Certes, en décrochant le graal d’une qualification pour la Ligue des Champions avec le 15e budget du championnat, les compagnons brestois sont parvenus à planter leur épée dans le modèle « économiquement sécurisé » par les propriétaires du casino. Et rien que pour cela, ils ont gagné le droit de s’asseoir aux côtés des chevaliers de la Table ronde dans la légende bretonne. Mais la revanche des prolétaires de l’arsenal touche ici ses limites quand la firme automobile Peugeot, désireuse de monter en gamme, abandonne le FC Sochaux-Montbéliard, sous prétexte que le football « véhicule des valeurs populaires ». Au XXIe siècle, ce sont de fait d’autres leviers qu’une histoire humaine qu’il convient d’actionner pour faire exister un club.

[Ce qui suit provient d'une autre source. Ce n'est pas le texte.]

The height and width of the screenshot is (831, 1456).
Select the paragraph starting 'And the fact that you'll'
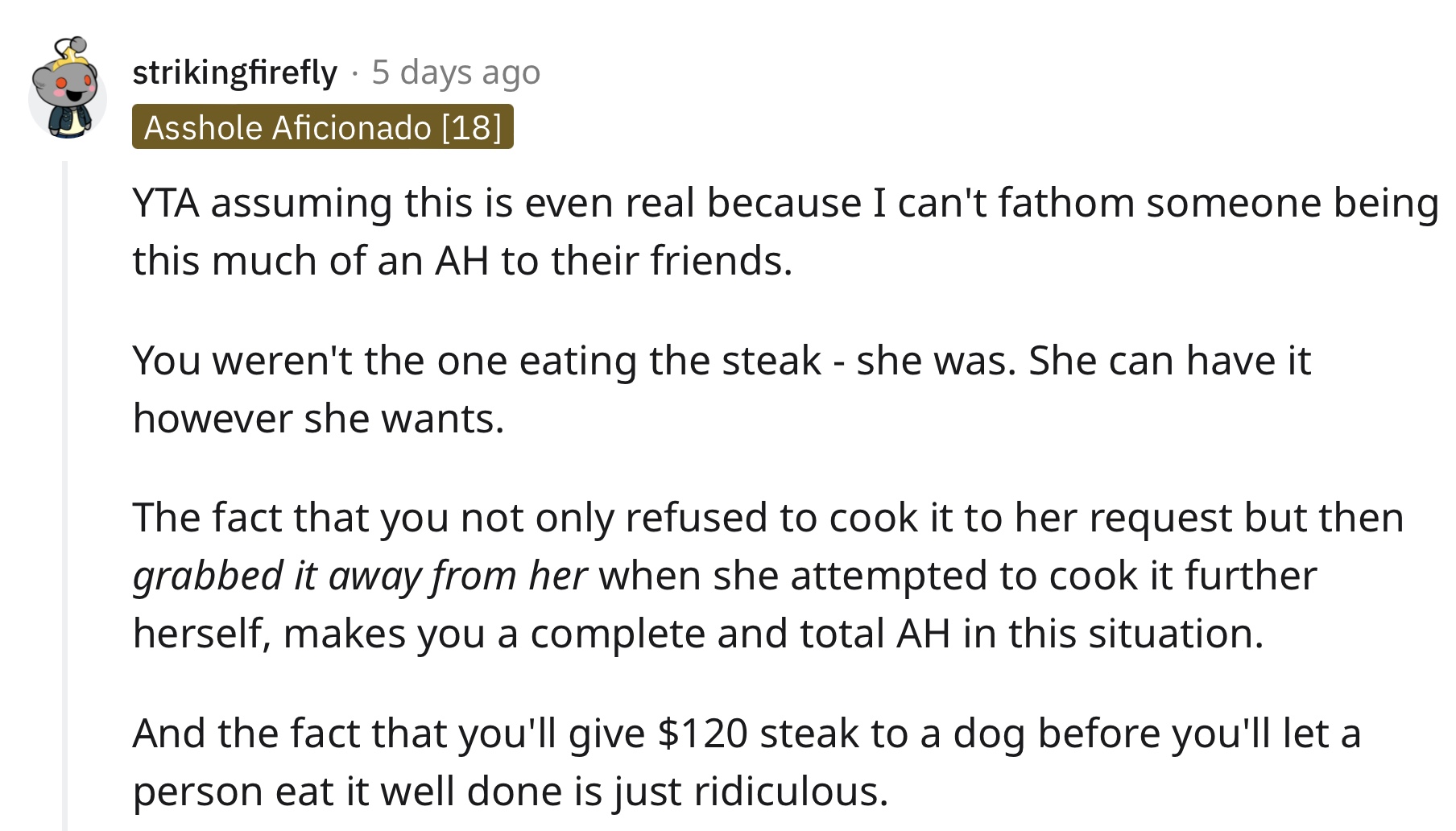coord(747,762)
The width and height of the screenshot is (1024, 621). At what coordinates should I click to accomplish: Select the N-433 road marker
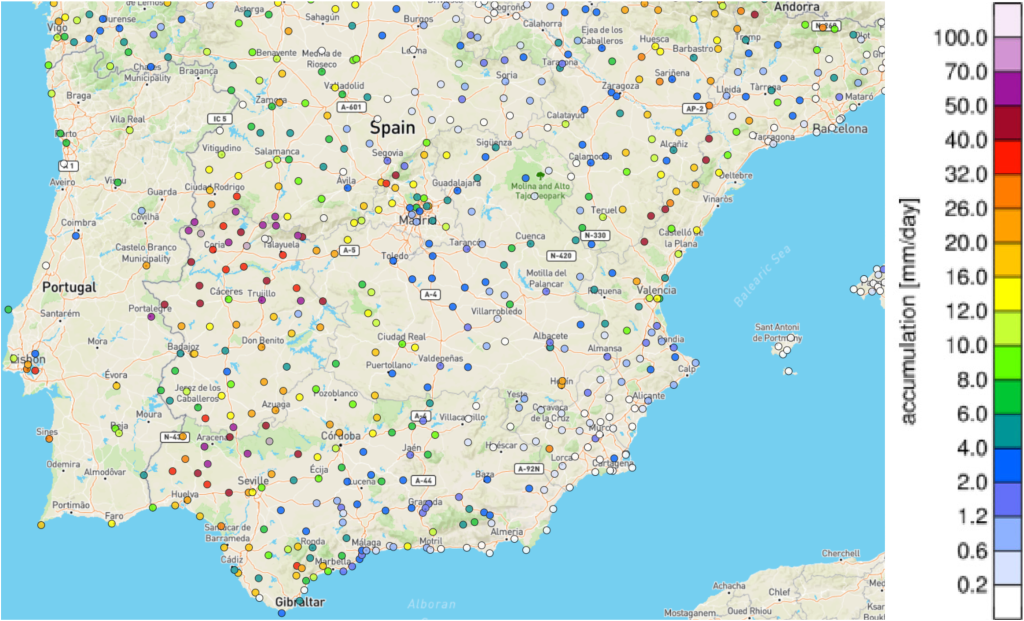(173, 436)
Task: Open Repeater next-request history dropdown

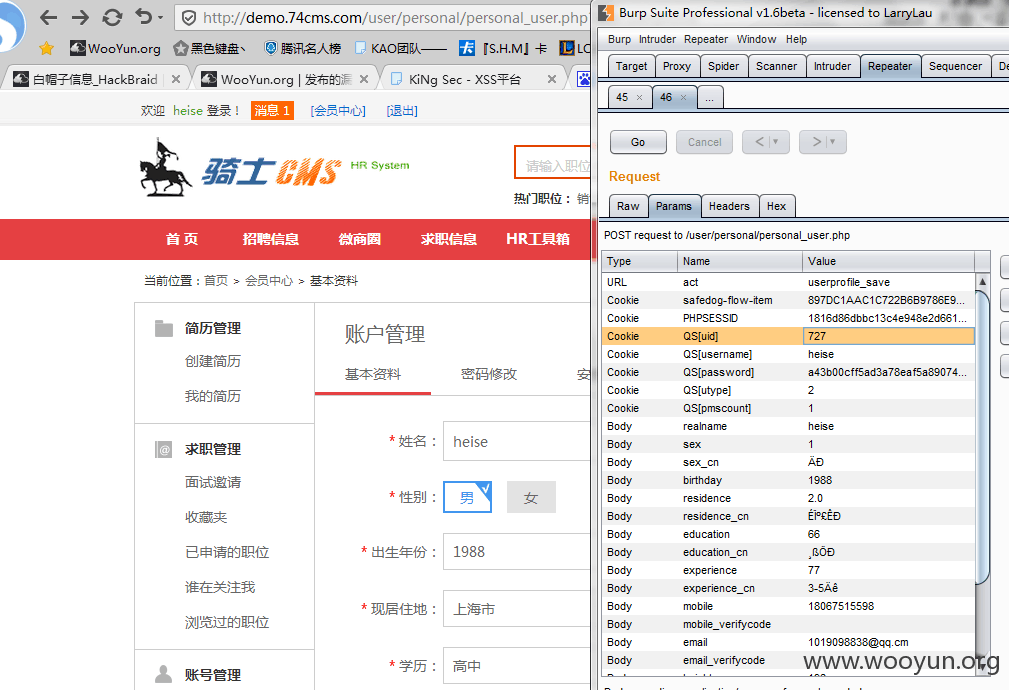Action: pyautogui.click(x=832, y=142)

Une tendance devrait pourtant inciter les croque-morts à revoir leurs manières : la jeunesse, appelée demain à remplir les tribunes mais également à s’abonner à des chaînes payantes pour maintenir le système actuel des droits de diffusion, ne se retrouve pas dans le football contemporain. Rebutées par la marchandisation effrénée, l’iniquité institutionnalisée, les aberrations écologiques et les affaires de gros sous à tous les étages, les générations Z et Alpha passent leur chemin. Autrement dit, le football, au-delà de la perte de son caractère populaire, traverse une crise sociétale. Un oiseau de mauvais augure a bien saisi la mise en bière en cours : l’ancien joueur du FC Barcelone et de la Roja, Gerard Piqué, reconverti en homme d’affaires, déjà fossoyeur de la Coupe Davis de tennis, et qui se verrait bien enfoncer le dernier clou du cercueil avec sa Kings League et sa Kings World Cup.

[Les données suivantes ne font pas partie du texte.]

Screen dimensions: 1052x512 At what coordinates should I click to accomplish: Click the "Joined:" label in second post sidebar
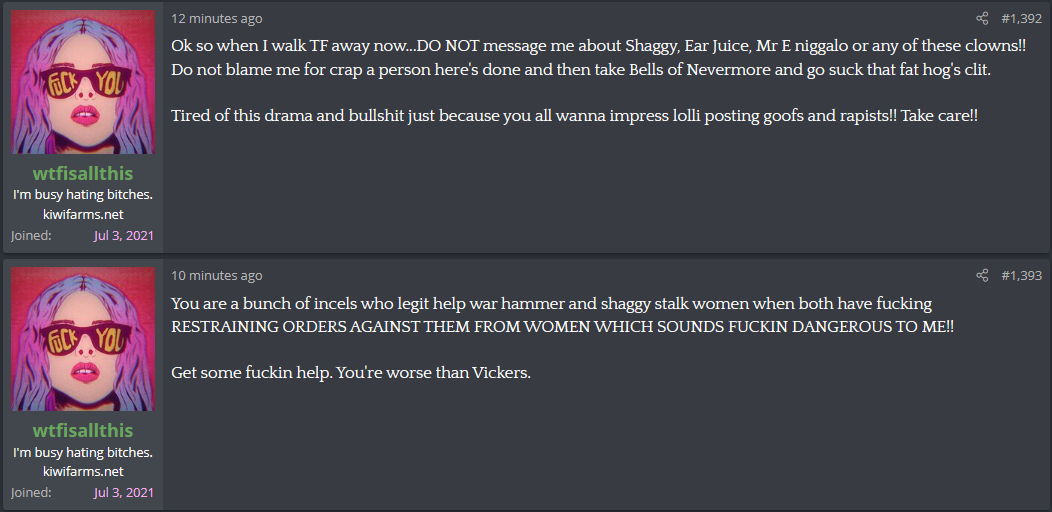pyautogui.click(x=31, y=492)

Le concept ? Une réinterprétation du jeu à l’ère des réseaux sociaux. Sur un terrain réduit, s’affrontent durant deux périodes de 20 minutes des équipes de sept joueurs composées d’anciens joueurs professionnels, de joueurs amateurs tirés au sort et… de créateurs de contenus, dont les audiences colossales font office de caisse de résonance. Les règles épousent les codes du gaming avec notamment l’introduction d’un joker susceptible de venir soudainement tout chambouler. Cette fusion entre jeu traditionnel, eSport et football fantasy ne poursuit qu’un objectif : dynamiser les matches afin de créer un nouveau type de divertissement à même de bénéficier de la puissance communautaire des plateformes de streaming.
Car la stratégie veut, bien entendu, que le spectacle soit accessible gratuitement, avec une multitude de contenus additionnels. La Kings League espagnole – dont la dernière finale s’est disputée à Barcelone devant 90 000 spectateurs ! – a ainsi atteint un pic de 2,16 millions de viewers sur Twitch, soit un mediamat comparable à celui d’un match de Ligue des Champions. L’idée est donc désormais de dupliquer à l’infini. Si Gerard Piqué jure sur la tête de Shakira que son invention n’a pas vocation à remplacer le football mais à le compléter, il est tout de même à noter que la première édition de la Kings World Cup, qui s’est déroulée au Mexique du 26 mai au 8 juin, fut retransmise sur la plateforme M6+ tandis que l’Euro 2024 se cherchait encore un diffuseur pour l’intégralité de ses 51 rencontres. Circulez, y’a plus rien à voir.